I am not a clean freak. When I do clean I want it done right. Bleach is my cleaning agent for surfaces. I use plain white vinegar and hot water for cleaning the floors. I also use water and vinegar on the walls and cabinets. After cleaning with vinegar I will use an oil based cleaner on the cabinets to restore the finish.

Do not mistake me for a cleaning fanatic. I may clean my walls annually and the cabinet doors twice a year. I would much rather cook than clean.

I am kind of nuts about hand washing during cooking and sanitizing my cutting board and knife. Also keeping my knife sharp and honed. I have a wonderful Gyoku Chef Knife that is my pride and joy. It is an extension of my hand. I treat it like a much loved child.

I am NOT a good house keeper. My house is mostly a mess. My kitchen is pristine.
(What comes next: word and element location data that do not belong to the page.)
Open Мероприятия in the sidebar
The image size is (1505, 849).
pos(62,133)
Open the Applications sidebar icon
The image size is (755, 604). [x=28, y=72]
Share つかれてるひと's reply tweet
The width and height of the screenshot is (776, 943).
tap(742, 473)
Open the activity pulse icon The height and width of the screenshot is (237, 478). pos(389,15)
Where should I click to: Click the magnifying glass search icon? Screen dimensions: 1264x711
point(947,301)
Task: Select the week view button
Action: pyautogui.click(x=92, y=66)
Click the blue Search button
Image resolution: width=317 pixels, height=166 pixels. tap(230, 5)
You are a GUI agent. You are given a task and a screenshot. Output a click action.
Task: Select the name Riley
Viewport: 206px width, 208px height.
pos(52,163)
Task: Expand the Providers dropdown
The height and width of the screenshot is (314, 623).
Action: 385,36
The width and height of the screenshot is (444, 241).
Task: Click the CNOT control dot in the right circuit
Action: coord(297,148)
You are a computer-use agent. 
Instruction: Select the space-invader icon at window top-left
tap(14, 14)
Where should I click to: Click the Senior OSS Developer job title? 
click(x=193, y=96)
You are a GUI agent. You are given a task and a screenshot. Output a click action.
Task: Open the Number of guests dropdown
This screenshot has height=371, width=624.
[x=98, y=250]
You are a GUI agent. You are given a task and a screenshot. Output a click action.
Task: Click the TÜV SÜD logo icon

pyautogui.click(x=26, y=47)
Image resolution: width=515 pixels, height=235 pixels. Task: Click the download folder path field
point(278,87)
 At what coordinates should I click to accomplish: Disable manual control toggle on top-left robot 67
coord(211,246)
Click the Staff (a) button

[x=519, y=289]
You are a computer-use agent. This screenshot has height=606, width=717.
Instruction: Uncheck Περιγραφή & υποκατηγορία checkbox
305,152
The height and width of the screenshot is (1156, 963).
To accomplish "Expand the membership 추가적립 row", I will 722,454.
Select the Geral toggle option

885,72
My priorities are apparent.

Good conversation.
 
Whenever we went to a new restaurant, we would visit the loo before ordering anything. If the loos were clean, then the kitchen would be

A friend of ours is a commercial exterminator - pest control. He goes into restaurant kitchens after hours to spray. There is a major chain steak house that he refuses to frequent. He said their kitchen is disgusting. Sooo - we don't eat there either.

My kitchen floor is usually covered with a sprinkling flour, and bits of onion and garlic skin

We have a running joke about my Brother's cooking - if you want to know his secret ingredient look on the floor.
 
I also have a pair of pot holders which are OK for saucepans with hot lids, and plates out of the microwave. My younger granddaughter bought me a pair of proper heavy duty oven gloves last year to make it easier for me to get stuff out of the oven too.

@ElizabethB

I never use bleach near my food or my animals, only a mix of white vinegar and water with a drop of washing up liquid. The bleach bottle in this house is upstairs next to the loo, where it belongs.
 
It is good idea to use separate tea towel and hand towel. The dirt from hand will not transfer to the dishes. I recommend you to use separate linen towel for both purposes. They are soft , absorbs more water and are easy to wash. So it will not be difficult for you to replace it every day. You might use a darker colored towel if you are afraid that it will be stained.